Work task » Return each of the entries below word for word.
=== Extracted material ===
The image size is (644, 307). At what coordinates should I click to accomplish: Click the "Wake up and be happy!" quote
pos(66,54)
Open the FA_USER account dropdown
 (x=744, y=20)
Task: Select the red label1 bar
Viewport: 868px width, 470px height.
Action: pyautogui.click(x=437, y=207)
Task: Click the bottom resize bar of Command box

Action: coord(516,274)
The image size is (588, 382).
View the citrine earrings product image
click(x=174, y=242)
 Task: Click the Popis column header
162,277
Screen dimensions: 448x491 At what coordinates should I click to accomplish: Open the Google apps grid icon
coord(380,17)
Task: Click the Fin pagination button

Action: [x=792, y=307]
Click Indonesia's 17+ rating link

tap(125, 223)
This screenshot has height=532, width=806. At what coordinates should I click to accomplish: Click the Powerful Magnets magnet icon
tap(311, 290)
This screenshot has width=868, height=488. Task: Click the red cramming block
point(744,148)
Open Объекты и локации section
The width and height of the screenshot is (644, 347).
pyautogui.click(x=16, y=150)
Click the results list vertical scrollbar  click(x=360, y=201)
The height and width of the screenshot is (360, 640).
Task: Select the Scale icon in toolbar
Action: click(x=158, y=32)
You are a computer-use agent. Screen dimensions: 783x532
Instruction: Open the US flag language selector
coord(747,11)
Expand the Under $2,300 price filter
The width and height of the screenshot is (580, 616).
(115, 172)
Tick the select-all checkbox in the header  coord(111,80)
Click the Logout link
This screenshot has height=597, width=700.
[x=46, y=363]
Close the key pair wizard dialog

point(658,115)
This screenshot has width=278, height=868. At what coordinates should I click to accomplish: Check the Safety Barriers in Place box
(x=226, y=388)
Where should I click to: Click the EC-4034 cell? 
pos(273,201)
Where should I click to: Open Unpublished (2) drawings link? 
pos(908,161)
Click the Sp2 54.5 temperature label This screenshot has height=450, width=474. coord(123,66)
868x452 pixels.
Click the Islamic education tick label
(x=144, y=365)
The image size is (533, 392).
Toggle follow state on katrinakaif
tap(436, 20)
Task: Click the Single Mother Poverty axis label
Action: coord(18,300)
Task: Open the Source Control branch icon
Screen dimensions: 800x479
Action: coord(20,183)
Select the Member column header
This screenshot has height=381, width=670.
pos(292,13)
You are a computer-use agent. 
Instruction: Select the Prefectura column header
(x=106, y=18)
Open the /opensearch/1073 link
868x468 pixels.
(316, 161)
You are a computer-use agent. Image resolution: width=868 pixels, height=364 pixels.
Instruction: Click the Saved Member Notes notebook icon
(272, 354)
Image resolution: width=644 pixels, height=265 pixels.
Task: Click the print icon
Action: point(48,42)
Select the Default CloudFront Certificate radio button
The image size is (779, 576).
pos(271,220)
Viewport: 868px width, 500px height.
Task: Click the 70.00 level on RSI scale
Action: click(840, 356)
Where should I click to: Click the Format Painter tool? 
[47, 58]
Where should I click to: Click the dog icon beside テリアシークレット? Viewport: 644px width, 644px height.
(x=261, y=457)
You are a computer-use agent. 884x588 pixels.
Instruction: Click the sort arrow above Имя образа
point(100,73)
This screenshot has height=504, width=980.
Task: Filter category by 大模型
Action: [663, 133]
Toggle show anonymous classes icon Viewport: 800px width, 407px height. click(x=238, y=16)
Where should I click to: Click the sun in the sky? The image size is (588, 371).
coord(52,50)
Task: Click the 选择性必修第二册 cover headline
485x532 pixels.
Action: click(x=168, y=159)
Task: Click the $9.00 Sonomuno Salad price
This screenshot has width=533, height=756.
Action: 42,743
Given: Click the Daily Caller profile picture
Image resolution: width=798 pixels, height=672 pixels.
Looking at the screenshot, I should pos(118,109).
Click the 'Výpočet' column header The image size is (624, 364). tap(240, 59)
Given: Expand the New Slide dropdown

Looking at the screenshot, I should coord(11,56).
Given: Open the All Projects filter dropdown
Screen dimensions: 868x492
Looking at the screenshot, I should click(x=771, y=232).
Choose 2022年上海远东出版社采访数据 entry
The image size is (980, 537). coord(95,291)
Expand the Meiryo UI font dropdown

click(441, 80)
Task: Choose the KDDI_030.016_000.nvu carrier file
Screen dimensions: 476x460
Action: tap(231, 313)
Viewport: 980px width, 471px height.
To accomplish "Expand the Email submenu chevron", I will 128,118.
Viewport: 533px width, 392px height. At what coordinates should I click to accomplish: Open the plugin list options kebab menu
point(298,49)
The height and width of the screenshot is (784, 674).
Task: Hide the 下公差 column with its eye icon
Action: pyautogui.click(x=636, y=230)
===
The completed task »
The image size is (644, 307). At what coordinates should I click to accomplish: Click the "Wake up and be happy!" quote
pos(66,54)
Open the FA_USER account dropdown
 (x=744, y=20)
Task: Select the red label1 bar
Viewport: 868px width, 470px height.
Action: pyautogui.click(x=437, y=207)
Task: Click the bottom resize bar of Command box

Action: coord(516,274)
The image size is (588, 382).
View the citrine earrings product image
click(x=174, y=242)
 Task: Click the Popis column header
162,277
Screen dimensions: 448x491 At what coordinates should I click to accomplish: Open the Google apps grid icon
coord(380,17)
Task: Click the Fin pagination button

Action: [x=792, y=307]
Click Indonesia's 17+ rating link

tap(125, 223)
This screenshot has height=532, width=806. At what coordinates should I click to accomplish: Click the Powerful Magnets magnet icon
tap(311, 290)
This screenshot has width=868, height=488. Task: Click the red cramming block
point(744,148)
Open Объекты и локации section
The width and height of the screenshot is (644, 347).
pyautogui.click(x=16, y=150)
Click the results list vertical scrollbar  click(x=360, y=201)
The height and width of the screenshot is (360, 640).
Task: Select the Scale icon in toolbar
Action: click(x=158, y=32)
You are a computer-use agent. Screen dimensions: 783x532
Instruction: Open the US flag language selector
coord(747,11)
Expand the Under $2,300 price filter
The width and height of the screenshot is (580, 616).
(115, 172)
Tick the select-all checkbox in the header  coord(111,80)
Click the Logout link
This screenshot has height=597, width=700.
[x=46, y=363]
Close the key pair wizard dialog

point(658,115)
This screenshot has width=278, height=868. At what coordinates should I click to accomplish: Check the Safety Barriers in Place box
(x=226, y=388)
Where should I click to: Click the EC-4034 cell? 
pos(273,201)
Where should I click to: Open Unpublished (2) drawings link? 
pos(908,161)
Click the Sp2 54.5 temperature label This screenshot has height=450, width=474. coord(123,66)
868x452 pixels.
Click the Islamic education tick label
(x=144, y=365)
The image size is (533, 392).
Toggle follow state on katrinakaif
tap(436, 20)
Task: Click the Single Mother Poverty axis label
Action: coord(18,300)
Task: Open the Source Control branch icon
Screen dimensions: 800x479
Action: coord(20,183)
Select the Member column header
This screenshot has height=381, width=670.
pos(292,13)
You are a computer-use agent. 
Instruction: Select the Prefectura column header
(x=106, y=18)
Open the /opensearch/1073 link
868x468 pixels.
(316, 161)
You are a computer-use agent. Image resolution: width=868 pixels, height=364 pixels.
Instruction: Click the Saved Member Notes notebook icon
(272, 354)
Image resolution: width=644 pixels, height=265 pixels.
Task: Click the print icon
Action: point(48,42)
Select the Default CloudFront Certificate radio button
The image size is (779, 576).
pos(271,220)
Viewport: 868px width, 500px height.
Task: Click the 70.00 level on RSI scale
Action: click(840, 356)
Where should I click to: Click the Format Painter tool? 
[47, 58]
Where should I click to: Click the dog icon beside テリアシークレット? Viewport: 644px width, 644px height.
(x=261, y=457)
You are a computer-use agent. 884x588 pixels.
Instruction: Click the sort arrow above Имя образа
point(100,73)
This screenshot has height=504, width=980.
Task: Filter category by 大模型
Action: [663, 133]
Toggle show anonymous classes icon Viewport: 800px width, 407px height. click(x=238, y=16)
Where should I click to: Click the sun in the sky? The image size is (588, 371).
coord(52,50)
Task: Click the 选择性必修第二册 cover headline
485x532 pixels.
Action: click(x=168, y=159)
Task: Click the $9.00 Sonomuno Salad price
This screenshot has width=533, height=756.
Action: 42,743
Given: Click the Daily Caller profile picture
Image resolution: width=798 pixels, height=672 pixels.
Looking at the screenshot, I should pos(118,109).
Click the 'Výpočet' column header The image size is (624, 364). tap(240, 59)
Given: Expand the New Slide dropdown

Looking at the screenshot, I should coord(11,56).
Given: Open the All Projects filter dropdown
Screen dimensions: 868x492
Looking at the screenshot, I should click(x=771, y=232).
Choose 2022年上海远东出版社采访数据 entry
The image size is (980, 537). coord(95,291)
Expand the Meiryo UI font dropdown

click(441, 80)
Task: Choose the KDDI_030.016_000.nvu carrier file
Screen dimensions: 476x460
Action: tap(231, 313)
Viewport: 980px width, 471px height.
To accomplish "Expand the Email submenu chevron", I will 128,118.
Viewport: 533px width, 392px height. At what coordinates should I click to accomplish: Open the plugin list options kebab menu
point(298,49)
The height and width of the screenshot is (784, 674).
Task: Hide the 下公差 column with its eye icon
Action: pyautogui.click(x=636, y=230)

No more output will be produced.